**YOUR OBJECTIVE**
Below are records. Return each one exactly as written.

**RECORDS**

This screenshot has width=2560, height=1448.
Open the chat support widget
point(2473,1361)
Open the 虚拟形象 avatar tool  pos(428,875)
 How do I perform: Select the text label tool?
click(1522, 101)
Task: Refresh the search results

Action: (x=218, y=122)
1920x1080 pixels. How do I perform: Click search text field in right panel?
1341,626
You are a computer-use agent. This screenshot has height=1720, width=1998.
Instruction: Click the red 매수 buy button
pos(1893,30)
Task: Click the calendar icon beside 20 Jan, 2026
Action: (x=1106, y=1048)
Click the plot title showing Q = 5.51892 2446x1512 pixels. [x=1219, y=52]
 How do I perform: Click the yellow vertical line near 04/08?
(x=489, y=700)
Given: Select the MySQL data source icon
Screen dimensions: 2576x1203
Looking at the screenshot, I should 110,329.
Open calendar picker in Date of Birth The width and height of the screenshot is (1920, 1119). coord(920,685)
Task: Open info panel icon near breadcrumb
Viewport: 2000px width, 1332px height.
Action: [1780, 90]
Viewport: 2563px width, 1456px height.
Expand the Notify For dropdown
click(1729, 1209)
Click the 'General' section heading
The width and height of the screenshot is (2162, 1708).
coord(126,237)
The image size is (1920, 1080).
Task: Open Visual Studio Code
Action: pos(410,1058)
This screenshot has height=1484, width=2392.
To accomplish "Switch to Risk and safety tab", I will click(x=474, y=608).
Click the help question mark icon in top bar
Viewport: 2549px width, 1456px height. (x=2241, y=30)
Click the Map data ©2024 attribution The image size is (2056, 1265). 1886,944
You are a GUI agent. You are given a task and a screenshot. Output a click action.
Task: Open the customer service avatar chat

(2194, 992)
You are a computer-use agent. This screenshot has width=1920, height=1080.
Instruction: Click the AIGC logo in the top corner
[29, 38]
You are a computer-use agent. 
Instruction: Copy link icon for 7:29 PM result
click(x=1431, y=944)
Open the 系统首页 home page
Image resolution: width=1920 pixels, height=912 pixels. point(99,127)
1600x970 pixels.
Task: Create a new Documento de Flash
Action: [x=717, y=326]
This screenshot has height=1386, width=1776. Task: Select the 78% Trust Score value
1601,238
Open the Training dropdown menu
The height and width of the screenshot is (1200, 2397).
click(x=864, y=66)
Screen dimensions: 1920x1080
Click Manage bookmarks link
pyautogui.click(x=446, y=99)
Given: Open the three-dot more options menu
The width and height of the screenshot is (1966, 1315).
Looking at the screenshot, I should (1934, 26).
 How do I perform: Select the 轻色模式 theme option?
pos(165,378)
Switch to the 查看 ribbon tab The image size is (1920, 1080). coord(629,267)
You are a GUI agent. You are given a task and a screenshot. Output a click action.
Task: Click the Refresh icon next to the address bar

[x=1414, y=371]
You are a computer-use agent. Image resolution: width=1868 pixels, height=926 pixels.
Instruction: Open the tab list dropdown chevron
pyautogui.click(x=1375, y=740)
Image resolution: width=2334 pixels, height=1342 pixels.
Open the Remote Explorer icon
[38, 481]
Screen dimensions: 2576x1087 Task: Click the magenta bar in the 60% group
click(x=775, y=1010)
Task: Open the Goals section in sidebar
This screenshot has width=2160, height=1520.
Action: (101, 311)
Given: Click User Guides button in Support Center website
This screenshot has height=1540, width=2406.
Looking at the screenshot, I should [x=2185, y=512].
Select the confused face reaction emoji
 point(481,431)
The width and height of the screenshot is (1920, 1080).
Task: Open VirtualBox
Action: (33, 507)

**RESPONSE AREA**
This screenshot has width=2560, height=1448.
Open the chat support widget
point(2473,1361)
Open the 虚拟形象 avatar tool  pos(428,875)
 How do I perform: Select the text label tool?
click(1522, 101)
Task: Refresh the search results

Action: (x=218, y=122)
1920x1080 pixels. How do I perform: Click search text field in right panel?
1341,626
You are a computer-use agent. This screenshot has height=1720, width=1998.
Instruction: Click the red 매수 buy button
pos(1893,30)
Task: Click the calendar icon beside 20 Jan, 2026
Action: (x=1106, y=1048)
Click the plot title showing Q = 5.51892 2446x1512 pixels. [x=1219, y=52]
 How do I perform: Click the yellow vertical line near 04/08?
(x=489, y=700)
Given: Select the MySQL data source icon
Screen dimensions: 2576x1203
Looking at the screenshot, I should 110,329.
Open calendar picker in Date of Birth The width and height of the screenshot is (1920, 1119). coord(920,685)
Task: Open info panel icon near breadcrumb
Viewport: 2000px width, 1332px height.
Action: [1780, 90]
Viewport: 2563px width, 1456px height.
Expand the Notify For dropdown
click(1729, 1209)
Click the 'General' section heading
The width and height of the screenshot is (2162, 1708).
coord(126,237)
The image size is (1920, 1080).
Task: Open Visual Studio Code
Action: pos(410,1058)
This screenshot has height=1484, width=2392.
To accomplish "Switch to Risk and safety tab", I will click(x=474, y=608).
Click the help question mark icon in top bar
Viewport: 2549px width, 1456px height. (x=2241, y=30)
Click the Map data ©2024 attribution The image size is (2056, 1265). 1886,944
You are a GUI agent. You are given a task and a screenshot. Output a click action.
Task: Open the customer service avatar chat

(2194, 992)
You are a computer-use agent. This screenshot has width=1920, height=1080.
Instruction: Click the AIGC logo in the top corner
[29, 38]
You are a computer-use agent. 
Instruction: Copy link icon for 7:29 PM result
click(x=1431, y=944)
Open the 系统首页 home page
Image resolution: width=1920 pixels, height=912 pixels. point(99,127)
1600x970 pixels.
Task: Create a new Documento de Flash
Action: [x=717, y=326]
This screenshot has height=1386, width=1776. Task: Select the 78% Trust Score value
1601,238
Open the Training dropdown menu
The height and width of the screenshot is (1200, 2397).
click(x=864, y=66)
Screen dimensions: 1920x1080
Click Manage bookmarks link
pyautogui.click(x=446, y=99)
Given: Open the three-dot more options menu
The width and height of the screenshot is (1966, 1315).
Looking at the screenshot, I should (1934, 26).
 How do I perform: Select the 轻色模式 theme option?
pos(165,378)
Switch to the 查看 ribbon tab The image size is (1920, 1080). coord(629,267)
You are a GUI agent. You are given a task and a screenshot. Output a click action.
Task: Click the Refresh icon next to the address bar

[x=1414, y=371]
You are a computer-use agent. Image resolution: width=1868 pixels, height=926 pixels.
Instruction: Open the tab list dropdown chevron
pyautogui.click(x=1375, y=740)
Image resolution: width=2334 pixels, height=1342 pixels.
Open the Remote Explorer icon
[38, 481]
Screen dimensions: 2576x1087 Task: Click the magenta bar in the 60% group
click(x=775, y=1010)
Task: Open the Goals section in sidebar
This screenshot has width=2160, height=1520.
Action: (101, 311)
Given: Click User Guides button in Support Center website
This screenshot has height=1540, width=2406.
Looking at the screenshot, I should [x=2185, y=512].
Select the confused face reaction emoji
 point(481,431)
The width and height of the screenshot is (1920, 1080).
Task: Open VirtualBox
Action: (33, 507)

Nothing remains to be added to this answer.